Christmas can have an indelible effect on our soul... and another, which is difficult to get rid of, on our body. “At this time of year people put on about three kilos, on average. Some,if they have a tendency to put on weight anyway, can end up six kilos heavier,” says Dr Montse Folch, a Catalan nutritionist who became famous for changing Rocíito's shape with the 'artichoke diet', which will go down in history.
A long time has passed since then and now, after publishing a book called 'La dieta de los colores' (The colours diet), this famous dietician has launched another bloodless but exhausting battle against those extra kilos: a liquid-only fast.

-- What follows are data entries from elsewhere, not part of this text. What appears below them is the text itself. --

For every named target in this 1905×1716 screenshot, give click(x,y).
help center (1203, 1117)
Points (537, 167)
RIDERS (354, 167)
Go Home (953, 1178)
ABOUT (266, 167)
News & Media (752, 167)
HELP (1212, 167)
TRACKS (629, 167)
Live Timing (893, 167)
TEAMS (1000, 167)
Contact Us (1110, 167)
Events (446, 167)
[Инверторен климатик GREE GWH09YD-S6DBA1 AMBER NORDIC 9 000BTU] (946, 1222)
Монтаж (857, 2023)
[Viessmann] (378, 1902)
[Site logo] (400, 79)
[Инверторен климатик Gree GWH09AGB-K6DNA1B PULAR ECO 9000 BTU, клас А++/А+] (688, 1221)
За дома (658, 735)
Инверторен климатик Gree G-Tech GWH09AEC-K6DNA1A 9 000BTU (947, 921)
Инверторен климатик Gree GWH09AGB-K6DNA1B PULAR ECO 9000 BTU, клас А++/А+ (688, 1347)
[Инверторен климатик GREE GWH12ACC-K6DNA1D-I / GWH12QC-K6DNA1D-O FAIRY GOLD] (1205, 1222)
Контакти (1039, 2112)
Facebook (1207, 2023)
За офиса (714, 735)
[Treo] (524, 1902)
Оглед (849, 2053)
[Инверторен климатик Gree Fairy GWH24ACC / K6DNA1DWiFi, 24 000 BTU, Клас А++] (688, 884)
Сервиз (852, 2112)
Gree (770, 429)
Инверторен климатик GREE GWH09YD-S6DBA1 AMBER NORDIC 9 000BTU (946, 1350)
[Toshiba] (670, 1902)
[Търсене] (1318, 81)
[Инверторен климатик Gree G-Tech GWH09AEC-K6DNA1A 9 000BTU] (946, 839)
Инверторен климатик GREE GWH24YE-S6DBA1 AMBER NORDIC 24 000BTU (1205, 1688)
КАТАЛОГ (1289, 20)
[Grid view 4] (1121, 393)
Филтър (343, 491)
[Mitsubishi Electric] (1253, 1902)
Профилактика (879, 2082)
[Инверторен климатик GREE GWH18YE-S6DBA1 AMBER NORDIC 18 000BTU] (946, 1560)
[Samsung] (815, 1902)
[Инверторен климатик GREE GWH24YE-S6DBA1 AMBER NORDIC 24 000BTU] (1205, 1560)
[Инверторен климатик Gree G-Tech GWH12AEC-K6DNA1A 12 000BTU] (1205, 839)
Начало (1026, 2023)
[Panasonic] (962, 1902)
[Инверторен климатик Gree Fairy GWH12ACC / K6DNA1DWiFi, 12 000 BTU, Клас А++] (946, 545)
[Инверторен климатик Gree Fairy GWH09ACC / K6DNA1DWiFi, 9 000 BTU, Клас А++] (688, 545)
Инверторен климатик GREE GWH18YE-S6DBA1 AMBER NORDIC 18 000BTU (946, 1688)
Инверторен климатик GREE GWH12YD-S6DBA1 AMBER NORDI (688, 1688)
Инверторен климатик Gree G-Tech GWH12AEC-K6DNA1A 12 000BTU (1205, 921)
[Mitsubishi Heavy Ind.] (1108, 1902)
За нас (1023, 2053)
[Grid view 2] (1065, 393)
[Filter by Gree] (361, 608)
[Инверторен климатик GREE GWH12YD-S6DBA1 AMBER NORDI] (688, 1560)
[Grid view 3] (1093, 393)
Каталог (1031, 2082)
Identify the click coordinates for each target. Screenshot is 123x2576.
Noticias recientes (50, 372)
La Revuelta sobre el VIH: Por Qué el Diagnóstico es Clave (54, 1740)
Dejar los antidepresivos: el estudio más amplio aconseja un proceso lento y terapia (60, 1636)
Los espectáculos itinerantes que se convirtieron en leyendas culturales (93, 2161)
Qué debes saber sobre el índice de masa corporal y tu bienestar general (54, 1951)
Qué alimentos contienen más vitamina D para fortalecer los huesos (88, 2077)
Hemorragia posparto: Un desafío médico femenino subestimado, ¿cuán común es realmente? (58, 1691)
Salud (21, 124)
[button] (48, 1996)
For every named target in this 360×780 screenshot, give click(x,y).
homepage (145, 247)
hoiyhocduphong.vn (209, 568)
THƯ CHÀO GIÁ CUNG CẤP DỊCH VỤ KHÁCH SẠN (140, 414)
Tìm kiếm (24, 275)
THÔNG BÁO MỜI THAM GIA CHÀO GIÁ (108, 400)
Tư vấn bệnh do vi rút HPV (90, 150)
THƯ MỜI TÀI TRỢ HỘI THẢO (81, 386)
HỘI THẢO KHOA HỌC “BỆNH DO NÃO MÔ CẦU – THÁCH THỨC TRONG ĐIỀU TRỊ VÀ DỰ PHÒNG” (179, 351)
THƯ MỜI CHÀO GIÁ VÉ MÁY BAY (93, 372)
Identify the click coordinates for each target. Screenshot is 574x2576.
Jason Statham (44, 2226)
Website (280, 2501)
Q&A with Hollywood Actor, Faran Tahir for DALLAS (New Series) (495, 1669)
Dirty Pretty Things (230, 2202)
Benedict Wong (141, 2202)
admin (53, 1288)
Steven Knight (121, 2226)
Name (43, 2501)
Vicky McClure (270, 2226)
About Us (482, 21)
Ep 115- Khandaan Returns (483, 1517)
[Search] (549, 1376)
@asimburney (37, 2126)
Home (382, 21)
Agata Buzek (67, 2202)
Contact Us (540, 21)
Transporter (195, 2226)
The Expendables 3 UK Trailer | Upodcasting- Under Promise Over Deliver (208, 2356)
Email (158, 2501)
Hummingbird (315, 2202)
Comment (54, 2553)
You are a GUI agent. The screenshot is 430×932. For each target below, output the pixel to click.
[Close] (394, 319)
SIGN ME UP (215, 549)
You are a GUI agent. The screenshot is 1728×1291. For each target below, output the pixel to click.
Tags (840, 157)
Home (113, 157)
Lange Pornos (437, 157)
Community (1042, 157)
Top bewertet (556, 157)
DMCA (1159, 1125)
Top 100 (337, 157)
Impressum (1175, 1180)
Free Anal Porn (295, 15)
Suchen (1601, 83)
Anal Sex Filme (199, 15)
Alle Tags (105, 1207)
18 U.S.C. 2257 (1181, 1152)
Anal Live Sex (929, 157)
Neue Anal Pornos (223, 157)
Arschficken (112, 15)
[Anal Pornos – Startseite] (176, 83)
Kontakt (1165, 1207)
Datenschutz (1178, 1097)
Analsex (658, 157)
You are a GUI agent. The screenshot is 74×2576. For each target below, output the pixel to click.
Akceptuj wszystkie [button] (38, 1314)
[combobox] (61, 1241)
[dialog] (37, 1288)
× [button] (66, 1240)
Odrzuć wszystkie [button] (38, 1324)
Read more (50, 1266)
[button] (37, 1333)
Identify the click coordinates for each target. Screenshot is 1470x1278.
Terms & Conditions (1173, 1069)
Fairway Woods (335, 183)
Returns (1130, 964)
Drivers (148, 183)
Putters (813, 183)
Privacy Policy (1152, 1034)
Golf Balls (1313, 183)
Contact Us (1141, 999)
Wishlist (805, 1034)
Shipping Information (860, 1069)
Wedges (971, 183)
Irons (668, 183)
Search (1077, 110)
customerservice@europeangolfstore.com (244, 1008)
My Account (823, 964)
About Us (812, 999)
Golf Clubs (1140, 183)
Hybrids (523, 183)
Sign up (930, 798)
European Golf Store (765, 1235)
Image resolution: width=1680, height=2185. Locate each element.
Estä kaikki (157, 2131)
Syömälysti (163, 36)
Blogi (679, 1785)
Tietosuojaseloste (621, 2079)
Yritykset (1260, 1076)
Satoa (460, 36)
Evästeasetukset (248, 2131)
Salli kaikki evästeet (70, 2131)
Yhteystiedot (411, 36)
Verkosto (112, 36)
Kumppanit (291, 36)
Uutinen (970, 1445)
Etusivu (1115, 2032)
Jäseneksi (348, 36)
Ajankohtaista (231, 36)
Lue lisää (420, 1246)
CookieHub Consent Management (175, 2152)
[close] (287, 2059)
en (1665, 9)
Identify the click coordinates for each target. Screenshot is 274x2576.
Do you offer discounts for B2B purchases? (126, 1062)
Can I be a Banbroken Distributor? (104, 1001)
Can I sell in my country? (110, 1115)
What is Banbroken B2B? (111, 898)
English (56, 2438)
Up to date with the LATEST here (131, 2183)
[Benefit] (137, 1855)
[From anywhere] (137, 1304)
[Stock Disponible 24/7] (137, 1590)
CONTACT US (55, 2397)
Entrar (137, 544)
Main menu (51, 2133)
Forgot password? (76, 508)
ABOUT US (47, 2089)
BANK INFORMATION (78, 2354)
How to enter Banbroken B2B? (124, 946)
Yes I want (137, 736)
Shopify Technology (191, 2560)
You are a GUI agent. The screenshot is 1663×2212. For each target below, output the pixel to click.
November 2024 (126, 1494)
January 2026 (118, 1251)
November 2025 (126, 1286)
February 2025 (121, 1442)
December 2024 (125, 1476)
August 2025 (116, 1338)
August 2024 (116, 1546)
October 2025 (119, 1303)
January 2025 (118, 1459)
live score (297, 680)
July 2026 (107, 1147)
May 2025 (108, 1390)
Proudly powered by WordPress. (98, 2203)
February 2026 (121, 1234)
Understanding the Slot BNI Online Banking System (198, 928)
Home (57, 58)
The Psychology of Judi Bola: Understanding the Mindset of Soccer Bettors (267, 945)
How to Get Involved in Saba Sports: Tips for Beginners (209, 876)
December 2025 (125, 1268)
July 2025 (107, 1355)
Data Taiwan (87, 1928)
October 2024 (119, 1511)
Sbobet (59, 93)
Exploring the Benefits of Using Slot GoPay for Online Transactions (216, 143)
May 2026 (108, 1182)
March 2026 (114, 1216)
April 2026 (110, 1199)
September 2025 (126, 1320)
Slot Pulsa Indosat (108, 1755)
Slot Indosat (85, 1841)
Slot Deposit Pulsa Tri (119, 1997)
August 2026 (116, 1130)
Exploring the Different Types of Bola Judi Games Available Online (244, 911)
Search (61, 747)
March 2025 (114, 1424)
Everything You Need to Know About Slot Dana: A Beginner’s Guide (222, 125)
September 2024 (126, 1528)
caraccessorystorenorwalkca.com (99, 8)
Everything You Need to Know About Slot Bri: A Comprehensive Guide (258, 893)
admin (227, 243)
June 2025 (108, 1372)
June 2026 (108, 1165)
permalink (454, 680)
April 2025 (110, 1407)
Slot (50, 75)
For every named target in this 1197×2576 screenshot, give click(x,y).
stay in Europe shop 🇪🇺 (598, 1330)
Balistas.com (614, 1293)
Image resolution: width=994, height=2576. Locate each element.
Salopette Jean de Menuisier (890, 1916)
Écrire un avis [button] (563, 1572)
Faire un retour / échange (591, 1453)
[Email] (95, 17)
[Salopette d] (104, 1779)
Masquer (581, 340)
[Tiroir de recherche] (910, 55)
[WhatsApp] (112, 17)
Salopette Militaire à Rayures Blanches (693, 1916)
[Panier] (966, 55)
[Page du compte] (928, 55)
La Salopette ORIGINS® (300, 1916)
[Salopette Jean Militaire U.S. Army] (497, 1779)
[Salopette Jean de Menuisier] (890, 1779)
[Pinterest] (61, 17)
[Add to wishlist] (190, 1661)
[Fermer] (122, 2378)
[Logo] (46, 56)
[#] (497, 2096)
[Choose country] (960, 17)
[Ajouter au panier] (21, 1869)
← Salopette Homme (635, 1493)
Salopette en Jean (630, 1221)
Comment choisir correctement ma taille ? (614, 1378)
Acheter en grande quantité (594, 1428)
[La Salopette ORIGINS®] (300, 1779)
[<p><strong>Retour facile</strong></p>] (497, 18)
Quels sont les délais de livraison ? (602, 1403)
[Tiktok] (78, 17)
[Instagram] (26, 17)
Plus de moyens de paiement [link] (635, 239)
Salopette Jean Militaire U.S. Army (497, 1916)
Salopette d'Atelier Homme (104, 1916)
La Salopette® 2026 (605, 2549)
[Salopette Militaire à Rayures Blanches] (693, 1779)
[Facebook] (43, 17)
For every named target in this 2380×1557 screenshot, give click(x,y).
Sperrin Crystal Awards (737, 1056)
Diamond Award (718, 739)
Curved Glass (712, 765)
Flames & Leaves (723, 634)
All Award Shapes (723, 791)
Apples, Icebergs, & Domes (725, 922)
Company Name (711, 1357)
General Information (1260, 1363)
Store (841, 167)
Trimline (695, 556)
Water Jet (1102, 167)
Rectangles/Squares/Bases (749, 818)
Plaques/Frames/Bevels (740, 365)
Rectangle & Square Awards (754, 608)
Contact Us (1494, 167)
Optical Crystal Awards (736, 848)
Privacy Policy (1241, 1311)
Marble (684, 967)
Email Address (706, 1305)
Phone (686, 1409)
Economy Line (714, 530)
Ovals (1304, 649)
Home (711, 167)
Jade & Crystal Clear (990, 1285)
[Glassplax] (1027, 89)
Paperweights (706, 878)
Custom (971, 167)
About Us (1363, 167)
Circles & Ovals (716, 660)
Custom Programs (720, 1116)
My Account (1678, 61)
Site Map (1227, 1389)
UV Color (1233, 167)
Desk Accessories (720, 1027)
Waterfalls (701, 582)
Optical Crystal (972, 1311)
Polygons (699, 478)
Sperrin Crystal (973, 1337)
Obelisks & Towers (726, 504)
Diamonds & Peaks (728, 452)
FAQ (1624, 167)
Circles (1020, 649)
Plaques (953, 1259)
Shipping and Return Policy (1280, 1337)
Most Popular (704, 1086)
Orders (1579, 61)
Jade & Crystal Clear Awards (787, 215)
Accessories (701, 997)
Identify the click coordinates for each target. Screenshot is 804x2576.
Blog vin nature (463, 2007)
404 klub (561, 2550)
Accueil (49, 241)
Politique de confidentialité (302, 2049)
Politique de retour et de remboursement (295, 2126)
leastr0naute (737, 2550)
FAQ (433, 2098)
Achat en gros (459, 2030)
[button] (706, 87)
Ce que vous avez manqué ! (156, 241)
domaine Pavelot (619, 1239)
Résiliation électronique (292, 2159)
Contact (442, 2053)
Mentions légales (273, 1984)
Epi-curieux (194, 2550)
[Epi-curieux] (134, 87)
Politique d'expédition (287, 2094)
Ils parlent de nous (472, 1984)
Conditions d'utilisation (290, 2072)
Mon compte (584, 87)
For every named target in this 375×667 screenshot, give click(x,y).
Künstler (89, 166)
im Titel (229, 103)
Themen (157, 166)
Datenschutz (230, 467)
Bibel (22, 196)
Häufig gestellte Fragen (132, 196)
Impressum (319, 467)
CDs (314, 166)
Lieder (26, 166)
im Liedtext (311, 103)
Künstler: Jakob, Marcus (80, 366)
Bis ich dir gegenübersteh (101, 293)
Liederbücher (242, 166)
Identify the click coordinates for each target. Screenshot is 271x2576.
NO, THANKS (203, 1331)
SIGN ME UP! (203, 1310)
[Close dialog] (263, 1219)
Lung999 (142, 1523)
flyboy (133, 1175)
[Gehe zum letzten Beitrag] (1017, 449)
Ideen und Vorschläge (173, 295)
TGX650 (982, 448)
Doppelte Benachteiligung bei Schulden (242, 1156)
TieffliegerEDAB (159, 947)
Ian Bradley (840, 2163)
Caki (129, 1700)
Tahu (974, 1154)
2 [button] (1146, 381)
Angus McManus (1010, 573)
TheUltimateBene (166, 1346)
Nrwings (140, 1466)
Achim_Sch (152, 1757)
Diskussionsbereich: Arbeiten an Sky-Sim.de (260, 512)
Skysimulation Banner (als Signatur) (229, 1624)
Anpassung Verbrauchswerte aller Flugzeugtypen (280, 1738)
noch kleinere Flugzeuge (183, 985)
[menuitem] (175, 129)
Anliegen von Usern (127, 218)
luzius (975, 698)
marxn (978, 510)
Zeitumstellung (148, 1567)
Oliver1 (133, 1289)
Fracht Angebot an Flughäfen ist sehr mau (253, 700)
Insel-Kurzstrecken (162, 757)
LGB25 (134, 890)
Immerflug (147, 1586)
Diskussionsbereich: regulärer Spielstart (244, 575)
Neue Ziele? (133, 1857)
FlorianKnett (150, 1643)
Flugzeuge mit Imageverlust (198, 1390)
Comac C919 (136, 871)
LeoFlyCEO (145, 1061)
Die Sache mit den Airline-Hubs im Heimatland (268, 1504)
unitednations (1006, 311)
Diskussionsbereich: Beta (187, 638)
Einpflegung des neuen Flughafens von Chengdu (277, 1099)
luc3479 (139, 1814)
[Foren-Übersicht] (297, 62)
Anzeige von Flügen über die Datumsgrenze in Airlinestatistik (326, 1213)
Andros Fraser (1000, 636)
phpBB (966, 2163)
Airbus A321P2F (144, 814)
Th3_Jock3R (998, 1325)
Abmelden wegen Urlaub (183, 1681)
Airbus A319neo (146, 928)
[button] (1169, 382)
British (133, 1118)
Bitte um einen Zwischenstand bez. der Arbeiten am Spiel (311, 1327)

Drinking juices isn't really anything new. Angelina Jolie has revealed that she does that two days a week and Beyoncé made the 'lemonade diet' world famous. Isabel Preysler, queen of hearts and the empress of slimness, used to purge her gastronomic excesses by ingesting nothing but pure juices and infusions for one day a week, until she had to stop because it was giving her headaches.
Dr Folch says a headache is not uncommon when people start strict diets. “They are not getting any carbohydrates or sugars, so the body can enter into ketosis and the liver releases ketones, which cause the headache” she explains.
That's why this specialist never tires of insisting that anyone who plans to fast should have a blood test first and be monitored by a specialist throughout.
Folch has a project to improve people's bodies and minds in 2018. In collaboration with fellow nutritionist Anna R. Alós, a yoga teacher, a reiki teacher and an expert on mindfulness, she plans to teach people how to fast healthily while staying in rural hotels in Girona and Ibiza. That will be the starting point. The overall objective is to learn to eat healthily. Her slogan is 'Goodbye diets, hello habits', and her favourite mantra: “We aren't what we eat. We are what we assimilate.”
These fasts are not based on lemonade and turmeric, like Beyonce's. They include fruit and vegetable juices, and vegetable protein drinks. They are also accompanied by meditation and gentle controlled exercise. “We always have to compensate with something sweet at midday to prevent a drop in sugar mid-afternoon. It could be a little honey, for example. And of course, during the process, if someone needs to eat something solid, they can chew a carrot,” she explains.
The carrot comment may seem like a post-Christmas joke but it is a fact that, after so much over-indulging on food, the body resents it. The fat from lamb or stuffed turkey, turrón, cakes and cava (not to mention prawns with mayonnaise) are an explosive cocktail for our bodies. “At this time of year we are overwhelmed with saturated fats, sugars and salt,” says Montse Folch, “and our bodies need to be cleansed in some way. Not eating solids means you don't chew and it helps the stomach function. It's a way of freeing the body from saturated fats which come from animal protein.”
Many celebrities have experimented with restrictive diets for limited periods. As well as Angelina Jolie, actor Hugh Jackman has sometimes practised the '5:2 diet' which consists of eating what you like for five days a week and only ingesting a maximum of 600 calories on the other two days.
“I don't see anything wrong with it for a healthy person, as long as it is controlled,” says Dr Folch. “Eating 500 calories a day for two days isn't disproportionate.”
In their perpetual search for the perfect shape, celebrities easily succumb to fashionable diets. Gwyneth Paltrow did some time ago with macrobiotics, like Julia Roberts. There are orthorexics like Arnold Schwarzenegger, vegans like Drew Barrimore, ayurvedics like Miguel Bosé or raw food fans like Demi Moore...
“All the fashionable diets can be good if they are controlled by a specialist and as long as they provide essential nutrients,” says Dr Folch.
Someone on a liquid-only diet can lose three kilos a week, but to prevent the feared rebound effect, the programme includes four weeks of food readaptation, a way of learning so that when the Christmas celebrations are over, it is easy to say goodbye to gluttony.